▶ [WHAT THE EXERCISE ASKS] Instruction for the entries that follow: retype exactly the lines from the line with "The image size is (458, 344)." to the line with "Select the Profit Share Pool header cell", both included, and omit all others.

Dataset items

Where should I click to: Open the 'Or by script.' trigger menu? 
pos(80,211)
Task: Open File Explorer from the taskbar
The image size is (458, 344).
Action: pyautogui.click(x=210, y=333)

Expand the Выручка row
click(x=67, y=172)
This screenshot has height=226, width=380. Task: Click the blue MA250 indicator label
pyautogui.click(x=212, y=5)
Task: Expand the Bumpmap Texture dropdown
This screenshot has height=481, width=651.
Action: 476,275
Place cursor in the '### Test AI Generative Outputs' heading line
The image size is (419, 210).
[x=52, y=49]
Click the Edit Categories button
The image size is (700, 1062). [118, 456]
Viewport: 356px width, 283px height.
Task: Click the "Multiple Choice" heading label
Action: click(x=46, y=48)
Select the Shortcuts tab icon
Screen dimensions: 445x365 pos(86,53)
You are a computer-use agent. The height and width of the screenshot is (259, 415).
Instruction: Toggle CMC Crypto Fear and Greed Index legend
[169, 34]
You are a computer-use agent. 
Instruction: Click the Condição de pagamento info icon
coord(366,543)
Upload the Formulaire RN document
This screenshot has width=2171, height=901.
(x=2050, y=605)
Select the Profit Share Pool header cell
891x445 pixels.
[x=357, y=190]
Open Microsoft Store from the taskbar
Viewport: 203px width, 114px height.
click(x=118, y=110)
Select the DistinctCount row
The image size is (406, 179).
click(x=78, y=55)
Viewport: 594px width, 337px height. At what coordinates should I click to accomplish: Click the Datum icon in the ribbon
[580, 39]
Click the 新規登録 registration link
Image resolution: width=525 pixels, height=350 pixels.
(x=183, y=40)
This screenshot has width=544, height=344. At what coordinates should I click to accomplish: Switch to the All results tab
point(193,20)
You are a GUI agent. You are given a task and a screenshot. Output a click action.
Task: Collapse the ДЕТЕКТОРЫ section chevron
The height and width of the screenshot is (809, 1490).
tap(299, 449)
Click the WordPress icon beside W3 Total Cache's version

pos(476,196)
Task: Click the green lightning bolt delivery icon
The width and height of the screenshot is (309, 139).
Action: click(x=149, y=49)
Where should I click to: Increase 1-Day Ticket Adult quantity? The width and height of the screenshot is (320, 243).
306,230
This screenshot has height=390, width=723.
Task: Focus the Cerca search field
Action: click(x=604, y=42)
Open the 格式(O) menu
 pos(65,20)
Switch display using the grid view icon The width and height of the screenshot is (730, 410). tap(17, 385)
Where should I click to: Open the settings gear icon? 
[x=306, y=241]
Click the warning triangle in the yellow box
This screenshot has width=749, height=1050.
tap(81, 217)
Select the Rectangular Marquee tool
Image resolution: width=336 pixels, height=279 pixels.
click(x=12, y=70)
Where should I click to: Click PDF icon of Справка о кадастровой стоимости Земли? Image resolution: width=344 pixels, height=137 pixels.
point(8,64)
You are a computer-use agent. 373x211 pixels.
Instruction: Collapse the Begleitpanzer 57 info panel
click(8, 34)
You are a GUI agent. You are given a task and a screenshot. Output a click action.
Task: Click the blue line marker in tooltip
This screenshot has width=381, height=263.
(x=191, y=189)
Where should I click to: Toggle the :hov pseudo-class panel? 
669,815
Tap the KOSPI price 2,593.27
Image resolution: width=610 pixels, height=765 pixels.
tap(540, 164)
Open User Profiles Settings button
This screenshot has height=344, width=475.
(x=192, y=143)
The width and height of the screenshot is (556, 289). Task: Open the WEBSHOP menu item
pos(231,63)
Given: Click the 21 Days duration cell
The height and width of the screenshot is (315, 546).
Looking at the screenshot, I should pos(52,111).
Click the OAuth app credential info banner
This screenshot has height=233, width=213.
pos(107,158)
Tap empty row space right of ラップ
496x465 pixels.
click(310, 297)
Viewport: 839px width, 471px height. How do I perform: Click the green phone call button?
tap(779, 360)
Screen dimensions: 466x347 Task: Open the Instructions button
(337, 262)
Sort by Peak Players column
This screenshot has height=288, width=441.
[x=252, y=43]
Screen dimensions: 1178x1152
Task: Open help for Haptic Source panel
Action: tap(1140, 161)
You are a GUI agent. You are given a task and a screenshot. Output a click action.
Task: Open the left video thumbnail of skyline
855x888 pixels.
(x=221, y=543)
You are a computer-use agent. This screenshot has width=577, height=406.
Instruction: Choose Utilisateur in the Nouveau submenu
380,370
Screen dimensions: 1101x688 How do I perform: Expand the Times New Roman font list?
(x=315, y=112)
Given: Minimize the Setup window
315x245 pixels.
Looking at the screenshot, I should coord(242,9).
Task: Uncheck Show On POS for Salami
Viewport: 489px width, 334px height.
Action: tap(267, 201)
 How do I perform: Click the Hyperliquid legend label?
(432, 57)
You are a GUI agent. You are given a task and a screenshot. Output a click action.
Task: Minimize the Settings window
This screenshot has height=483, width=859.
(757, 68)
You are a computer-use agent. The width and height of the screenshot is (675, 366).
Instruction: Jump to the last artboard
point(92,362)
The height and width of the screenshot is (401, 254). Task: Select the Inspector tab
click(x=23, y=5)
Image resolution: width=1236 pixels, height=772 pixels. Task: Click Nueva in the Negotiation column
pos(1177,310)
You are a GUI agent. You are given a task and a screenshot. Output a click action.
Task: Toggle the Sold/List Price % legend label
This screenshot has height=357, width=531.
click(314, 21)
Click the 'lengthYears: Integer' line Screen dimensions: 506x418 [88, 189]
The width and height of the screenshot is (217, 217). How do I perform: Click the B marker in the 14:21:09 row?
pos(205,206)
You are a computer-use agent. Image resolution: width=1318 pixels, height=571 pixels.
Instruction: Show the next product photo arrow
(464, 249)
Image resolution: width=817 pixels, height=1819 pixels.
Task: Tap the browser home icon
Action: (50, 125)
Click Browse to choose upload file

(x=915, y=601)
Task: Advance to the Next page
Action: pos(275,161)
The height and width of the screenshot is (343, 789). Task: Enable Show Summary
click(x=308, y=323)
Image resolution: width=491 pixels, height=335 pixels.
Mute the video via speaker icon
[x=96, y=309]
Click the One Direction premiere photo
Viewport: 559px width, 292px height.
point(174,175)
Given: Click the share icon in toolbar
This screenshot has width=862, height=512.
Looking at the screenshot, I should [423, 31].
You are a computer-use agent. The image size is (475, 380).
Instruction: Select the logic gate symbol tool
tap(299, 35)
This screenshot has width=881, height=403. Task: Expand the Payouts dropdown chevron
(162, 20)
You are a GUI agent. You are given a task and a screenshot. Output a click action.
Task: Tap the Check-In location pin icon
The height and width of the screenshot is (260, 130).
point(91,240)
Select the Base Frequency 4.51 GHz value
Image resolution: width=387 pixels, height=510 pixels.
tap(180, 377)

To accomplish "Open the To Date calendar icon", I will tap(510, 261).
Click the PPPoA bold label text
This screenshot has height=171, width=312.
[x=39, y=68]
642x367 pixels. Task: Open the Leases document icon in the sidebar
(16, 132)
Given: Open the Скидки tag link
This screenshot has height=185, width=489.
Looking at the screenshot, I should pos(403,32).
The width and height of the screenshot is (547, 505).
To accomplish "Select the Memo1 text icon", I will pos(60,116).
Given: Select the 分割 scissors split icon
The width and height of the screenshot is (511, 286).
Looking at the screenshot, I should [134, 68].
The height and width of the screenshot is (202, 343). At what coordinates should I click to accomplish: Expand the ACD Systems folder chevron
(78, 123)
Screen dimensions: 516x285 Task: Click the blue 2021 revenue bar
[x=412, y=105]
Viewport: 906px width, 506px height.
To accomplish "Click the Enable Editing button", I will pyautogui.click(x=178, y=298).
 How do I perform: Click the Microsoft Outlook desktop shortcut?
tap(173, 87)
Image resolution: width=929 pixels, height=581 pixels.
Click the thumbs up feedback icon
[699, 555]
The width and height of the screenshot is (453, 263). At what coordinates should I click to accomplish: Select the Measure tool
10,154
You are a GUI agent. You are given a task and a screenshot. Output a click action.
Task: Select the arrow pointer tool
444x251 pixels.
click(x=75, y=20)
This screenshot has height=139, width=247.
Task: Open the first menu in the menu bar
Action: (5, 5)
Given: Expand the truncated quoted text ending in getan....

▶ [ANSWER TO THIS EXERCISE]
The image size is (458, 344).
Action: pyautogui.click(x=210, y=333)

Expand the Выручка row
click(x=67, y=172)
This screenshot has height=226, width=380. Task: Click the blue MA250 indicator label
pyautogui.click(x=212, y=5)
Task: Expand the Bumpmap Texture dropdown
This screenshot has height=481, width=651.
Action: 476,275
Place cursor in the '### Test AI Generative Outputs' heading line
The image size is (419, 210).
[x=52, y=49]
Click the Edit Categories button
The image size is (700, 1062). [118, 456]
Viewport: 356px width, 283px height.
Task: Click the "Multiple Choice" heading label
Action: click(x=46, y=48)
Select the Shortcuts tab icon
Screen dimensions: 445x365 pos(86,53)
You are a computer-use agent. The height and width of the screenshot is (259, 415).
Instruction: Toggle CMC Crypto Fear and Greed Index legend
[169, 34]
You are a computer-use agent. 
Instruction: Click the Condição de pagamento info icon
coord(366,543)
Upload the Formulaire RN document
This screenshot has width=2171, height=901.
(x=2050, y=605)
Select the Profit Share Pool header cell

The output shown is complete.